Projects are where the real work happens. Each project has code,
committers, and resources including a website, source code repositories,
space on the build and download server, etc. Projects may act as a
parent for one or more child projects. Each child project has its own
identity, committers, and resource. Projects may, but do not
necessarily, have a dedicated website. Projects are sometimes referred
to as
subprojects or as
components. The
Eclipse Foundation Development Process, however, treats the terms
project,
subproject, and
component as equivalent.
"""
The only effect that i am aware is the mentioning on [1] as
subproject in the "Project hierarchy".
Concretely yes, but this is a strong symbol and hint about how the ecosystem is organized.
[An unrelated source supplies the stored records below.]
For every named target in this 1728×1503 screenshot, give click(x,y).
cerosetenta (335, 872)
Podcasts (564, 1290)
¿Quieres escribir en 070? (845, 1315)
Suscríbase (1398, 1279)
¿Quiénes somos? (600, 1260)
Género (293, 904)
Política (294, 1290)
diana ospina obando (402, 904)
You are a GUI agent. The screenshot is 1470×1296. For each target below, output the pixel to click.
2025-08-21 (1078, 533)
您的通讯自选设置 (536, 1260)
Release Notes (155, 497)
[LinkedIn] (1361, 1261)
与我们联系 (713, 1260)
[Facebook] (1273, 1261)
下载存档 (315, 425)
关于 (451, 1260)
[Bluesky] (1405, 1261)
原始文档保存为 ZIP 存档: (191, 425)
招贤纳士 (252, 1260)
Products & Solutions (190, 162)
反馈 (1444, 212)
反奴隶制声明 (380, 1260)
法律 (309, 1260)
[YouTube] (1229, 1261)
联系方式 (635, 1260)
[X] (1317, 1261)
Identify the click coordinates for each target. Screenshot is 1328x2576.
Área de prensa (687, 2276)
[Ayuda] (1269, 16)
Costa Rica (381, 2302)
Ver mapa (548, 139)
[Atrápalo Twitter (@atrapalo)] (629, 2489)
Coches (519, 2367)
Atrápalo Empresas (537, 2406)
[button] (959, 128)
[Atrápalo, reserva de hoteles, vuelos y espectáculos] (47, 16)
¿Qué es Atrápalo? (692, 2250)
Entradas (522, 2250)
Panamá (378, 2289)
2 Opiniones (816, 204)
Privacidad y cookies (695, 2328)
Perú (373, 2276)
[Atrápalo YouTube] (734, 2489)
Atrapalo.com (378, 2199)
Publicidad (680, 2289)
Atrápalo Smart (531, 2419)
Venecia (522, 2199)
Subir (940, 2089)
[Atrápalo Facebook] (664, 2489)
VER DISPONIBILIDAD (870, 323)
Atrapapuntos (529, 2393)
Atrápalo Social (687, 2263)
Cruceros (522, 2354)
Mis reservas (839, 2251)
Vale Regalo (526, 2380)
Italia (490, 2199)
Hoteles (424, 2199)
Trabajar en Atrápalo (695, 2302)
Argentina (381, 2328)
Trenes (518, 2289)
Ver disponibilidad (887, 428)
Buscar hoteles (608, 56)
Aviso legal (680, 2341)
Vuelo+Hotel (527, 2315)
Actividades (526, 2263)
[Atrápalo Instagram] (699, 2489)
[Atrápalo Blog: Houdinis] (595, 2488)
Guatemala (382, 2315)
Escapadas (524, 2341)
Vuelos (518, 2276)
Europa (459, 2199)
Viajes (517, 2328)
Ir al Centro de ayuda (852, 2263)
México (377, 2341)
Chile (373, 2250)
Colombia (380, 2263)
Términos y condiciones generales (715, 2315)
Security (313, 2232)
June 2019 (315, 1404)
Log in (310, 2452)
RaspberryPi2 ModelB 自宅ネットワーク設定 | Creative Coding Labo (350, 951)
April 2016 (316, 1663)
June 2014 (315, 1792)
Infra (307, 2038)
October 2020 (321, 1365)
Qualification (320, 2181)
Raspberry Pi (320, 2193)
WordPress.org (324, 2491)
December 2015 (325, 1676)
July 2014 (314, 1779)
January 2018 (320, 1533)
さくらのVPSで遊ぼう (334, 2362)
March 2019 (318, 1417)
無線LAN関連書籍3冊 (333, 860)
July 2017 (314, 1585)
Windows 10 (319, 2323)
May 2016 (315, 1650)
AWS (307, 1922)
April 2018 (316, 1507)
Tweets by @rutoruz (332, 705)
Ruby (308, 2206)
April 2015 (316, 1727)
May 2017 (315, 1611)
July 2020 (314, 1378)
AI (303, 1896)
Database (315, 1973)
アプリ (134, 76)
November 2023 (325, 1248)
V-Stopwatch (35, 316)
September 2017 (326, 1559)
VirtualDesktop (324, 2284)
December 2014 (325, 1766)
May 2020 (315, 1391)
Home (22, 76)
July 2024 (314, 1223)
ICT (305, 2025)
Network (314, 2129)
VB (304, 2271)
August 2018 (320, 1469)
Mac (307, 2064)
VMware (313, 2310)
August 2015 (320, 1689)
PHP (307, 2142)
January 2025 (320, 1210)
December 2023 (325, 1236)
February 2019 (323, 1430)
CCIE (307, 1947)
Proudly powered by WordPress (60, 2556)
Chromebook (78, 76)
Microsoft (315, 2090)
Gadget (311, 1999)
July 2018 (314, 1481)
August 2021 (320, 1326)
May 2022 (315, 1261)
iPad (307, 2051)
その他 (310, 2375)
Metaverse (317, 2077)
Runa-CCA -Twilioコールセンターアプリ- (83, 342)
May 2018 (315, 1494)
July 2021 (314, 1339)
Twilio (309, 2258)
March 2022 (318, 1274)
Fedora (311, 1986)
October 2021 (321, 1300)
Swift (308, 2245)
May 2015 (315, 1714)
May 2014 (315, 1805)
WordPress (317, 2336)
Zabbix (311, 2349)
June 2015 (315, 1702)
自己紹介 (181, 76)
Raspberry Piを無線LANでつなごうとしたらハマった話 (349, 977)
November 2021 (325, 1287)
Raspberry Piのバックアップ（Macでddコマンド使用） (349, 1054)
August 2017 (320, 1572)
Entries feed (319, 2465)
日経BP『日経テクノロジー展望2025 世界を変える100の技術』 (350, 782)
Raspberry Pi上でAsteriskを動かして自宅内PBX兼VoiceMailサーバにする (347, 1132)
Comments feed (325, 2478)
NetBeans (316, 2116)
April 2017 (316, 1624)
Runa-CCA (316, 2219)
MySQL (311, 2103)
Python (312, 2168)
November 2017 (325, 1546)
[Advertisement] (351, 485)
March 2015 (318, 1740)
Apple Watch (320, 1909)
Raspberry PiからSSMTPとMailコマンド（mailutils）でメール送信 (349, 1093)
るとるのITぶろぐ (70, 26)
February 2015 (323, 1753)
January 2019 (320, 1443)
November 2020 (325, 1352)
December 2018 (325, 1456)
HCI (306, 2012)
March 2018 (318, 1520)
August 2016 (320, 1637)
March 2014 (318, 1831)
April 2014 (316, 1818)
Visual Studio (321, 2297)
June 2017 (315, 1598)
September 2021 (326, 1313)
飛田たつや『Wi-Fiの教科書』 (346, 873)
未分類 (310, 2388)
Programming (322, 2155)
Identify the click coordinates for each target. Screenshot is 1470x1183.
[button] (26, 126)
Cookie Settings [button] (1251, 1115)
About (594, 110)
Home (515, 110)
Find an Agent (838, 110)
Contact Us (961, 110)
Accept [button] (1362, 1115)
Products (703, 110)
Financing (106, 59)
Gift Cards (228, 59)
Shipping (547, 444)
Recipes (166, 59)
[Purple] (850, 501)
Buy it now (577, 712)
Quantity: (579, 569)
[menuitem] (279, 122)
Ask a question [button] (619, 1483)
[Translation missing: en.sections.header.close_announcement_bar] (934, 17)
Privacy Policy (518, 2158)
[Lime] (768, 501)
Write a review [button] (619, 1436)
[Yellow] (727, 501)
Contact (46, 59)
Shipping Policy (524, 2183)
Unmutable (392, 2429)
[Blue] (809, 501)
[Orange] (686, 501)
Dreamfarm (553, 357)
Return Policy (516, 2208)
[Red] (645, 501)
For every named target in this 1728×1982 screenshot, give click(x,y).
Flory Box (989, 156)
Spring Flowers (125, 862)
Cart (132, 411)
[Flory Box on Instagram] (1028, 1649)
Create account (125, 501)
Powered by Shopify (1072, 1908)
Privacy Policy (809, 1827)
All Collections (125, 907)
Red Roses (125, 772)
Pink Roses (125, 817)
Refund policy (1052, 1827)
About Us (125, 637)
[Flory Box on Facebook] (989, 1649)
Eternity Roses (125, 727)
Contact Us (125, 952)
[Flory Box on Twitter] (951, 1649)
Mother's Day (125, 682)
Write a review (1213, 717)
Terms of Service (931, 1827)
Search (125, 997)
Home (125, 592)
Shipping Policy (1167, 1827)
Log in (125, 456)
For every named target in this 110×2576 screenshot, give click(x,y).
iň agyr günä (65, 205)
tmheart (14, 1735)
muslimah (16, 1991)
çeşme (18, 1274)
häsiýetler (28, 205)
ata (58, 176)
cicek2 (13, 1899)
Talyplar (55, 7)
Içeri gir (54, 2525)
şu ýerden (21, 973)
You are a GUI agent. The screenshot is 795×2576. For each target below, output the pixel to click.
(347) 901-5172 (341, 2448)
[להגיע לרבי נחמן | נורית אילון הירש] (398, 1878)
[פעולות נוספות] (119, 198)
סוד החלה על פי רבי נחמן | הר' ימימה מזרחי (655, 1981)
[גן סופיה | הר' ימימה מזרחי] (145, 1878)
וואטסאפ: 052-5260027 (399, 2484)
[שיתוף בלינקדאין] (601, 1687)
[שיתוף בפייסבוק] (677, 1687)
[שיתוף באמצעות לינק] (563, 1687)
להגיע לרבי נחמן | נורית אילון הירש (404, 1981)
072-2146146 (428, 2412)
That seems wrong. Neither JDT LS nor
JAVAC should be listed as subproject but as total different,
independent project.
This is more an opinion that a fact. That decision to get JDT-LS a subproject of has seemed right to JDT project leads so far as they approved it initially (this is required for creation of subproject). Maybe go though the Creation Review for
eclipse.jdt.ls and surrounding discussions to read the arguments that made the PLs agree with that (basically the expected, and confirmed, positive influence of JDT-LS on the overall situation of JDT).
IMO, same arguments apply to the JDT-Javac case.
And then no objection from JDT can be made.
JDT project leads are allowed to object at creation (actually they're required to agree at creation), and can probably object later to get the case rediscussed with EMO.